Work item |
Repeat nothing but the line containing "Go to next match in response search" and the lines that follow it, up to and including the last line of the data below.

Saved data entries
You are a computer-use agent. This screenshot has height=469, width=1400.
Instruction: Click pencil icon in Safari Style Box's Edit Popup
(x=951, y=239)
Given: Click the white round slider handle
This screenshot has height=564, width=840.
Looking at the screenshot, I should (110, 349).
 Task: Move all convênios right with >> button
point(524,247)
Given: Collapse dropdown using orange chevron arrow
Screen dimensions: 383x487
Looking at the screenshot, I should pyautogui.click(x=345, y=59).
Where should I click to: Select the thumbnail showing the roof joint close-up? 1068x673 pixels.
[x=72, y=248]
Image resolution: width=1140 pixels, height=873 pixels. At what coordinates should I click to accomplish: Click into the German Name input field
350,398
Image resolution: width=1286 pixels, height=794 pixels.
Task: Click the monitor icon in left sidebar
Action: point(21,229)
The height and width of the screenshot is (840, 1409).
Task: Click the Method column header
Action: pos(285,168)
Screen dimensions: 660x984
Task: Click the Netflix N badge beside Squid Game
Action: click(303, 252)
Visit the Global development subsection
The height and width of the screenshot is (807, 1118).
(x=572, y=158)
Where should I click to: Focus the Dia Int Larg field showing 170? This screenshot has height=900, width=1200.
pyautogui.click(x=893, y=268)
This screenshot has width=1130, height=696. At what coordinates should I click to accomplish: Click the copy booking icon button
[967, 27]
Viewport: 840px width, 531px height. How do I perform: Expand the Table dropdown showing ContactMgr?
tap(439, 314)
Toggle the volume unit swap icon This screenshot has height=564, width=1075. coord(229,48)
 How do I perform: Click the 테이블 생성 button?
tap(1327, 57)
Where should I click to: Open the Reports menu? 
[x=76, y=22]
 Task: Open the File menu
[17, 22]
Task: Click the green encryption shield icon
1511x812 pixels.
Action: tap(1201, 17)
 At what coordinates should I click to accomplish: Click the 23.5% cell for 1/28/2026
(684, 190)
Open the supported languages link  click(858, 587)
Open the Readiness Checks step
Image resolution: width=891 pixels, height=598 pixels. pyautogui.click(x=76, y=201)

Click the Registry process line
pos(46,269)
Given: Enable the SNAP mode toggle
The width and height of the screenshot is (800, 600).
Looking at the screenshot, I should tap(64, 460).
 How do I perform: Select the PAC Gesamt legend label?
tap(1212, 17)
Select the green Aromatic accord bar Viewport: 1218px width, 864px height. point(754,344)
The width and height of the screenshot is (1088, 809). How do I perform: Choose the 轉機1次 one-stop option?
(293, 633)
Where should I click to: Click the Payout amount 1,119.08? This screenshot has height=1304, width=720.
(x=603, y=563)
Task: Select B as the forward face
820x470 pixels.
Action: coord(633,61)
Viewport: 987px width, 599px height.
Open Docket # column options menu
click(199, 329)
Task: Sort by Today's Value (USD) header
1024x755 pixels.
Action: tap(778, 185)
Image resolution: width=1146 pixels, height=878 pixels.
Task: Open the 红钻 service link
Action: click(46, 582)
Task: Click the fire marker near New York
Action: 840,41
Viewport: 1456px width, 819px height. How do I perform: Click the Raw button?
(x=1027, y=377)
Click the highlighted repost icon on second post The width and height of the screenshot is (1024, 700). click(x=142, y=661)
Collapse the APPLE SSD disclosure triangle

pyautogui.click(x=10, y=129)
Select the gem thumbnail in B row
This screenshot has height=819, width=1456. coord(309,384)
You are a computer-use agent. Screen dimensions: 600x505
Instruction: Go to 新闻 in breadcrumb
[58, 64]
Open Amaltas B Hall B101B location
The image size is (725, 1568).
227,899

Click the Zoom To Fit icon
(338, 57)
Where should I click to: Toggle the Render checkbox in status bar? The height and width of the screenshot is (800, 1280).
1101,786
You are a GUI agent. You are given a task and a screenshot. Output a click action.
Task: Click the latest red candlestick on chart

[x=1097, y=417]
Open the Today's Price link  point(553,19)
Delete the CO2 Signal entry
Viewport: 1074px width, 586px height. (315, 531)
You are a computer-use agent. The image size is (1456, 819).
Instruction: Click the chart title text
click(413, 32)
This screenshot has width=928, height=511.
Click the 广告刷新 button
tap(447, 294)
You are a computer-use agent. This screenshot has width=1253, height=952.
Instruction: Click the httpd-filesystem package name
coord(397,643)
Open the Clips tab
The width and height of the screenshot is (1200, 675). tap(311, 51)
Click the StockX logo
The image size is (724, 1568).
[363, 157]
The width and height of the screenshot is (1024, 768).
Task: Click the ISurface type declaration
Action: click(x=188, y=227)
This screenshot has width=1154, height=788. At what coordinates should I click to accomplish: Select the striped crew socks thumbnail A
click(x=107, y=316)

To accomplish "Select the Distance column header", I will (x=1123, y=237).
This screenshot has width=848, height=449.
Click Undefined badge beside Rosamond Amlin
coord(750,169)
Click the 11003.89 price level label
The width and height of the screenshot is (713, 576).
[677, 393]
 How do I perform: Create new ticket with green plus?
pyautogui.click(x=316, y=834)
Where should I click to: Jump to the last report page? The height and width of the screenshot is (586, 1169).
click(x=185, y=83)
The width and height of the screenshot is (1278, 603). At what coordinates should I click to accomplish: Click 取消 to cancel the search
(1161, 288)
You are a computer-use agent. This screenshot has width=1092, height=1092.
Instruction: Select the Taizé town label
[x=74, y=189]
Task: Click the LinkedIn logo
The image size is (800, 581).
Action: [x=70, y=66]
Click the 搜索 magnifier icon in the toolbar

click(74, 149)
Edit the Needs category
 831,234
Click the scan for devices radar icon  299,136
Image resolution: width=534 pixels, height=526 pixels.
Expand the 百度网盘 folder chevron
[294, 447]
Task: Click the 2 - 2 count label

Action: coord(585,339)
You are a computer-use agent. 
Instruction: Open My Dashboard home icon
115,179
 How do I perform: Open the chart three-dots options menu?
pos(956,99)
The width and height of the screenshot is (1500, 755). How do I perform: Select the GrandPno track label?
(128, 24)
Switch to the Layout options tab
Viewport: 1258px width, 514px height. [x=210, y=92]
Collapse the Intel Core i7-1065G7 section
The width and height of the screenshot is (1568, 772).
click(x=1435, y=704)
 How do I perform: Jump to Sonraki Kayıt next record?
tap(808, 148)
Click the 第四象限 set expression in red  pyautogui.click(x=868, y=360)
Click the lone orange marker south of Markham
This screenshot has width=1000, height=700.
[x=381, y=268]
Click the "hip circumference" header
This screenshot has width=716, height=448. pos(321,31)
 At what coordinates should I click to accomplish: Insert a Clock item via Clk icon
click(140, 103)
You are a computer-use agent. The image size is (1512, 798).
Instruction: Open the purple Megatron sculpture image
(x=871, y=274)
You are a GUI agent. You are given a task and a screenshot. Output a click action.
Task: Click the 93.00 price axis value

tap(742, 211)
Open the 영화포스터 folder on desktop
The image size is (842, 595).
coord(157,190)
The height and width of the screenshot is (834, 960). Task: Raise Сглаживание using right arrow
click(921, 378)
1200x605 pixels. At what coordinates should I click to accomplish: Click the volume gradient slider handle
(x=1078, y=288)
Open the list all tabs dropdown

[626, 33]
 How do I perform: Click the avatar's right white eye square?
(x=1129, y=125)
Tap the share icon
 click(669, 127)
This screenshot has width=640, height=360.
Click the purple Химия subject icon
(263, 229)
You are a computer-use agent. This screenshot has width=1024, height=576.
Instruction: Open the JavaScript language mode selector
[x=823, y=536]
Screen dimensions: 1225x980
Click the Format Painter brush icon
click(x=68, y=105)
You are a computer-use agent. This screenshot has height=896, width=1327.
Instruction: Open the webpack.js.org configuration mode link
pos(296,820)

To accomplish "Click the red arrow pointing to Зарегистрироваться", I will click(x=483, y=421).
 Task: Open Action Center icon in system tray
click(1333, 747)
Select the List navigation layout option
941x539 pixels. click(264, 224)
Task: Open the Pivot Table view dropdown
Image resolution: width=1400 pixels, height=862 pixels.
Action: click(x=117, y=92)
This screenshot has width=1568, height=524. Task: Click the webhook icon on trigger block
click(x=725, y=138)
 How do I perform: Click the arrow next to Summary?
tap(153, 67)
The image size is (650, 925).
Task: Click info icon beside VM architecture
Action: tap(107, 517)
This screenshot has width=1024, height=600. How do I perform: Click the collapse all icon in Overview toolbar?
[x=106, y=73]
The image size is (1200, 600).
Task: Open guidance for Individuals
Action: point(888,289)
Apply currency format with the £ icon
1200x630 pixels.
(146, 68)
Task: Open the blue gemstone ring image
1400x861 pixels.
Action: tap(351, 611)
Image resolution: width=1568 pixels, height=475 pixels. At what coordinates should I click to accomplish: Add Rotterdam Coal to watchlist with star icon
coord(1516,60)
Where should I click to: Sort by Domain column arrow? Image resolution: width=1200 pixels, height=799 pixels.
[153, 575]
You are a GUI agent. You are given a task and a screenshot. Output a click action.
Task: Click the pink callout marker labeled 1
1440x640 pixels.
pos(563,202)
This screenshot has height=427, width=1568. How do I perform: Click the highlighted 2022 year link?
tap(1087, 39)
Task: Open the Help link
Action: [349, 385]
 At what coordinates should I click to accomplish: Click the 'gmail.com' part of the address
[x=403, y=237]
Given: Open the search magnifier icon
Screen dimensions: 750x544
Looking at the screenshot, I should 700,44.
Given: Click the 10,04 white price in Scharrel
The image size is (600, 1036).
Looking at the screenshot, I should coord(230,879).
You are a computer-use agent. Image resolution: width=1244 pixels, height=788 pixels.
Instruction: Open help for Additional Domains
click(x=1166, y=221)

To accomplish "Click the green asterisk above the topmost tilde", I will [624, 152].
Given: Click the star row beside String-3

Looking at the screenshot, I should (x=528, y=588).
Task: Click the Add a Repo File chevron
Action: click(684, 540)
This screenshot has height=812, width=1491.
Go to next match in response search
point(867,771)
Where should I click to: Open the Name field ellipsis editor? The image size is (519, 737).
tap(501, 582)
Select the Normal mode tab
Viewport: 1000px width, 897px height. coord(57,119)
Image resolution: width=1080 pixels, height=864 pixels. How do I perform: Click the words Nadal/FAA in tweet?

Completed exercise |
Go to next match in response search
point(867,771)
Where should I click to: Open the Name field ellipsis editor? The image size is (519, 737).
tap(501, 582)
Select the Normal mode tab
Viewport: 1000px width, 897px height. coord(57,119)
Image resolution: width=1080 pixels, height=864 pixels. How do I perform: Click the words Nadal/FAA in tweet?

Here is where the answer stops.